Scap profiles will require anywhere from 40Mb to 300Mb in SQL storage.
Purging Maintenance
Oval Analysis events sent back to the Notification Server can range in size from 100Kb to several megabytes once uncompressed. These events are generated whenever an Analysis task is executed on an endpoint and can quickly add up in a large environment. Analysis events are consumed by the Process Client OVAL Analysis task and converted into Oval Test Result inventory which are hierarchy friendly.
Once the events have been processed they can be purged using the standard SMP Purge Maintenance schedule.
- Navigate to Configuration > Settings > Notification Server > Purging Maintenance
- Select the "Resource Event Data Purge Settings" tab
- Ensure that Configured radio button is selected to enable Purging
- Under the Custom section, click the pencil icon to edit the list of custom data classes
- Add Oval Analysis located under Data Classes > Security Analysis
- Click Save Changes
Change the Oval Analysis purge settings to a shorter retention period, such as 1 week.
The Max rows setting adds extra load during purging and should be left unchecked unless you wish to limit the SQL storage space used by the Analysis events. To do so you first need to calculate the average OVAL Analysis event size, using the following SQL:
sp_spaceused Evt_Oval_Analysis
You will then see results similar to:
- Add the data and index_size columns to determine total space used by data: 31376 Kb
- Divide by the total number of rows: 56
- Which gives an average row size of: 560 Kb
Then take the total space you wish to allocate for Oval analysis data, 10 Gb for example, then divide by the average size of 560Kb which gives ~ 18,700
So to allocate 10Gb of space for the events you would use a Max rows setting of 18700
This formula can be applied to any Event class that you wish to restrict based upon size.
Finally ensure that you enable the SAS resource purging schedule to clean up unwanted resources from the database. This is located under Configuration > Settings > Arellia > Security Analysis > Resource Purging.
Replication
Scap profiles contain a large number of items which take time to replicate across a hierarchy. Care must be taken to schedule the initial replication run of the SAS 'Replicate Down' rules at a time when both parent and child are not hampered by a busy database.
Scap Content - Replicate Down rule
- replicates all Scap Content resources, a small number of items
Scap Data Sources - Replicate Down rule
- replicates all Scap Data Source resources, a small number of items
Scap Entities - Replicate Down rule
- replicates all Scap Entity resources, large number of resources
The following data classes are sent up from child SMP servers.
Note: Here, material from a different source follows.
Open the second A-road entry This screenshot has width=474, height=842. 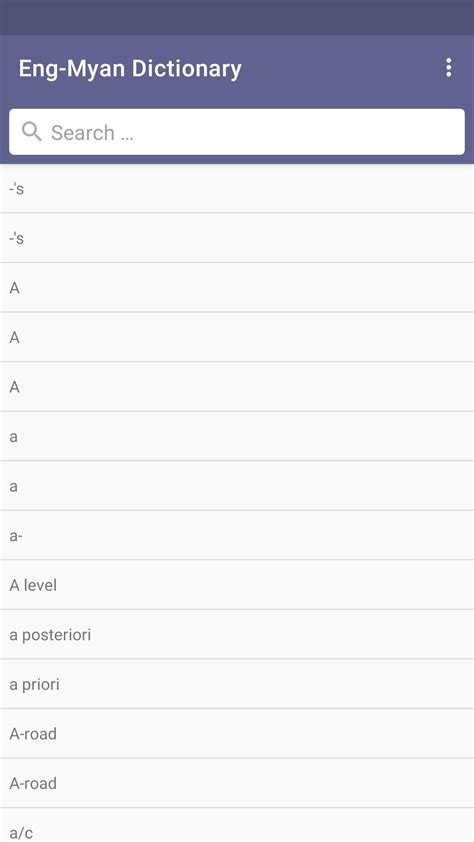click(x=237, y=783)
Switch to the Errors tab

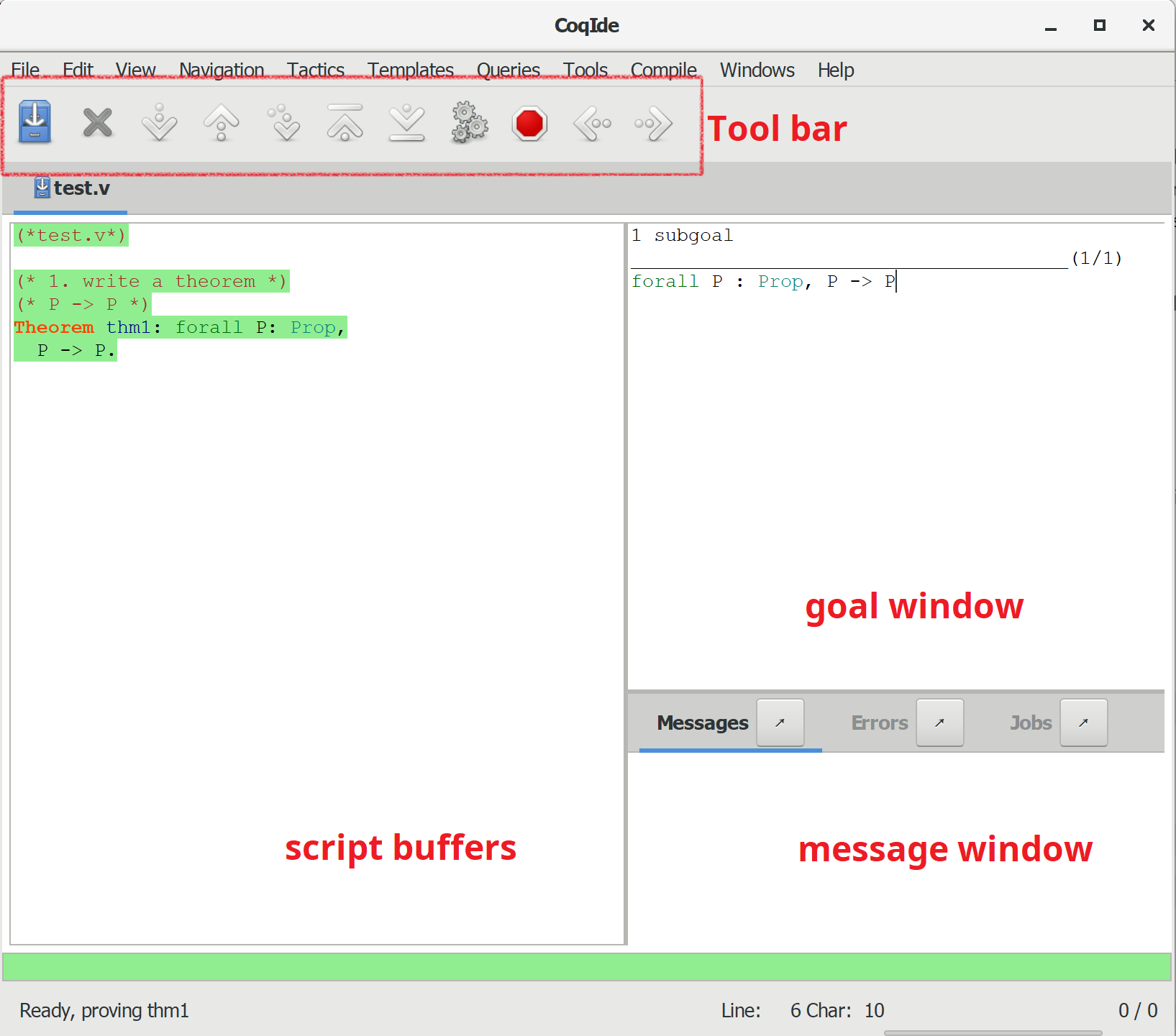(x=880, y=723)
This data is generally small in size and represents a small number of items per computer resource:
- Oval Definition Result
- Oval Test Result
- Remediation Approval
- Xccdf Profile Score
Running SAS remediation through a hierarchy enabled environment will add some hierarchy load due to adhoc replication of SAS client tasks. Ensure that replication is running optimally before attempting to replicate remediation tasks.